===== Record excerpts

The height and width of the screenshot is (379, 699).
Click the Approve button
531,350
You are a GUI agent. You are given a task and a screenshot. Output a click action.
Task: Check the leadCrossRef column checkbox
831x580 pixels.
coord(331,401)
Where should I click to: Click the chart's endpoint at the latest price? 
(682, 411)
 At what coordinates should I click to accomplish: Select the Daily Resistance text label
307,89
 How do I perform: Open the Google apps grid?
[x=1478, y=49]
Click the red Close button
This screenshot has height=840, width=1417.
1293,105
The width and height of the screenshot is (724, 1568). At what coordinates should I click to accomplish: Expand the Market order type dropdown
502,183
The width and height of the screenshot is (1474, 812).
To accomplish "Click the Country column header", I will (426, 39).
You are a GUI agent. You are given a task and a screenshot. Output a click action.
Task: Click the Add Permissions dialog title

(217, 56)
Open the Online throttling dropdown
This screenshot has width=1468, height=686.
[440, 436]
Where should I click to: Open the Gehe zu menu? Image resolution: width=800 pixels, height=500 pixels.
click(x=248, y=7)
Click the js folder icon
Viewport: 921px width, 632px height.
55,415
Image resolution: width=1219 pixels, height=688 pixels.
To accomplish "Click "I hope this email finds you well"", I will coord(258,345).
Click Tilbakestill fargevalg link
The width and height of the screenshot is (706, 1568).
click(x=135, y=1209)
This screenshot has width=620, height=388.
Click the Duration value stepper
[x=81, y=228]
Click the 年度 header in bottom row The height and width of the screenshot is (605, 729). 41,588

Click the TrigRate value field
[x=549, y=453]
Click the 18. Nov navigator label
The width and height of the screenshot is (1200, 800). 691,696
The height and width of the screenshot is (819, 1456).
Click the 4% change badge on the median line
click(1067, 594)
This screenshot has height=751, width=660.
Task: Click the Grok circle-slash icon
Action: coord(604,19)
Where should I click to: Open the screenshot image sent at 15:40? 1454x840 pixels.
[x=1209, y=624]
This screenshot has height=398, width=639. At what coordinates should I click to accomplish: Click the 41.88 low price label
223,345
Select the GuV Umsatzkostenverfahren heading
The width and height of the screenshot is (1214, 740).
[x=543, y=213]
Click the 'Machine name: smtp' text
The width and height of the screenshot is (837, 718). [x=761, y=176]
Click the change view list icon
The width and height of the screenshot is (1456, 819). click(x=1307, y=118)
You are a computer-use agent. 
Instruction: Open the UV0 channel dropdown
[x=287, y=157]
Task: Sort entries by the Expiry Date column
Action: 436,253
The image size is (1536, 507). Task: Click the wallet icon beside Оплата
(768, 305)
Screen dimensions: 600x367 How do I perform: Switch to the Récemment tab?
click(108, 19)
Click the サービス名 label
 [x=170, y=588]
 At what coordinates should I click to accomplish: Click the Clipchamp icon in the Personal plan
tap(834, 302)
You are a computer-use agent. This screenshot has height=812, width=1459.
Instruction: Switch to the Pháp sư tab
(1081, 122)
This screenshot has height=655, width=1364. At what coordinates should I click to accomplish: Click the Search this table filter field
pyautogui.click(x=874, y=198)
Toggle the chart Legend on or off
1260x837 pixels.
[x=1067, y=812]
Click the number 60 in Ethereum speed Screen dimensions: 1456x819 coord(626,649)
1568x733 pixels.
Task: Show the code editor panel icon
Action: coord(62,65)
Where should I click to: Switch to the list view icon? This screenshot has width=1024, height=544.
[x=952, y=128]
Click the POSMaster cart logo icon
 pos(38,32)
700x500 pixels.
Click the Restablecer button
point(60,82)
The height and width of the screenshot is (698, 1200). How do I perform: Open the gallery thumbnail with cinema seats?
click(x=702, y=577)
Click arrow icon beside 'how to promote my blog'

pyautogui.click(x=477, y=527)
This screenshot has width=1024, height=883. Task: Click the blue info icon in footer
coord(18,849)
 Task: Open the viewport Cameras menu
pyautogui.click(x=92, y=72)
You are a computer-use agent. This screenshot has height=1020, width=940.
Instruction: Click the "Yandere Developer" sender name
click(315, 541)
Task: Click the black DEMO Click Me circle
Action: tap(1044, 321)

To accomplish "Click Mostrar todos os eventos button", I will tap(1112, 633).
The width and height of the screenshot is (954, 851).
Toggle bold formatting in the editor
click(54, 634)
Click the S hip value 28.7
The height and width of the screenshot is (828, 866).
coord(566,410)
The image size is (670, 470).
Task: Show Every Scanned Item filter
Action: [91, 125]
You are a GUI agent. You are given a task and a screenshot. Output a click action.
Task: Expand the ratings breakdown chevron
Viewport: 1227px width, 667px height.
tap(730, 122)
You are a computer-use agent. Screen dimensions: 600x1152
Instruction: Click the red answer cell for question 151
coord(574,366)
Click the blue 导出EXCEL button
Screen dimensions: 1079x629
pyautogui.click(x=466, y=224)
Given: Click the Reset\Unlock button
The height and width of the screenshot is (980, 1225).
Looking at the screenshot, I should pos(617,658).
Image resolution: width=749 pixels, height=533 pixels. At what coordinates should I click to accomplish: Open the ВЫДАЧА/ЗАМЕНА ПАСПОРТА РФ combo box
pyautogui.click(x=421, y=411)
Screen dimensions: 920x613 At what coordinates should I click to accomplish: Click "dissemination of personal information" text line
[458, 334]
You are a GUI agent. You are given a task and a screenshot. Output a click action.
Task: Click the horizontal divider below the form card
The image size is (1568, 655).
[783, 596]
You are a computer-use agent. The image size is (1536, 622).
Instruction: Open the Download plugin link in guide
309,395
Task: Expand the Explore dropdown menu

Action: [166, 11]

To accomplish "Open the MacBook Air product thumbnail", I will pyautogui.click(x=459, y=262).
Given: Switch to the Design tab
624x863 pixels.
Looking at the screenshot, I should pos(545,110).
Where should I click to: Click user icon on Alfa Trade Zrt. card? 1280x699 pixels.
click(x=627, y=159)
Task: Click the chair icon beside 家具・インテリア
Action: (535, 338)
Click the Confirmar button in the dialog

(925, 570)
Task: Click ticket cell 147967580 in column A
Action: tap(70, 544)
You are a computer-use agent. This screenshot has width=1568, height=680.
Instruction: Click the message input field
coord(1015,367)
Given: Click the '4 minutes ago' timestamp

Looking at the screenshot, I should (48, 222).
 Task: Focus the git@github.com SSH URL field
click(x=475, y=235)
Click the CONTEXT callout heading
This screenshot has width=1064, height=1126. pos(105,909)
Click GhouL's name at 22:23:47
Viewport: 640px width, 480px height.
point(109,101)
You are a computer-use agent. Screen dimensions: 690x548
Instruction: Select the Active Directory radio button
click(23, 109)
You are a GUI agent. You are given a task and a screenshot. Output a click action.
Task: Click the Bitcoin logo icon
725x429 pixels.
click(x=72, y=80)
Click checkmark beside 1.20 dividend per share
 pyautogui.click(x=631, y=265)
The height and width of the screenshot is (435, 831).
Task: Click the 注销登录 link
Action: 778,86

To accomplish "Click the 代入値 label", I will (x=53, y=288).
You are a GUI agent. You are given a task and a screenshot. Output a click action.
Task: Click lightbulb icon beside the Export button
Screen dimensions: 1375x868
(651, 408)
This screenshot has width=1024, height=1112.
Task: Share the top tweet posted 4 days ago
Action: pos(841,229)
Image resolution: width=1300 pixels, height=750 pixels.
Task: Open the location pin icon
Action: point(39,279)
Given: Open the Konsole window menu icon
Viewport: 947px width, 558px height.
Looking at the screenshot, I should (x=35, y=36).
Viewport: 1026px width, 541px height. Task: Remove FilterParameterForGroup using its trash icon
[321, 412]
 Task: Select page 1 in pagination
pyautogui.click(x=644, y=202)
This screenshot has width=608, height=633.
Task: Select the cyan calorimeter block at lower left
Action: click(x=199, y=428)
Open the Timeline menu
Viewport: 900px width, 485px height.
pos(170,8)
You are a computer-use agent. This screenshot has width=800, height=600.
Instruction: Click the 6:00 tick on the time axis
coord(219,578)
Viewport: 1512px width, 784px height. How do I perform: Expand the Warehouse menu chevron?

==========

Description of the task ▸ In the entries above, find the line holding "Image resolution: width=1219" and the line holding "Select the GuV Umsatzkostenverfahren heading", then retype exactly those two lines and every line between them, and nothing else.

Written solution ▸
Image resolution: width=1219 pixels, height=688 pixels.
To accomplish "Click "I hope this email finds you well"", I will coord(258,345).
Click Tilbakestill fargevalg link
The width and height of the screenshot is (706, 1568).
click(x=135, y=1209)
This screenshot has width=620, height=388.
Click the Duration value stepper
[x=81, y=228]
Click the 年度 header in bottom row The height and width of the screenshot is (605, 729). 41,588

Click the TrigRate value field
[x=549, y=453]
Click the 18. Nov navigator label
The width and height of the screenshot is (1200, 800). 691,696
The height and width of the screenshot is (819, 1456).
Click the 4% change badge on the median line
click(1067, 594)
This screenshot has height=751, width=660.
Task: Click the Grok circle-slash icon
Action: coord(604,19)
Where should I click to: Open the screenshot image sent at 15:40? 1454x840 pixels.
[x=1209, y=624]
This screenshot has height=398, width=639. At what coordinates should I click to accomplish: Click the 41.88 low price label
223,345
Select the GuV Umsatzkostenverfahren heading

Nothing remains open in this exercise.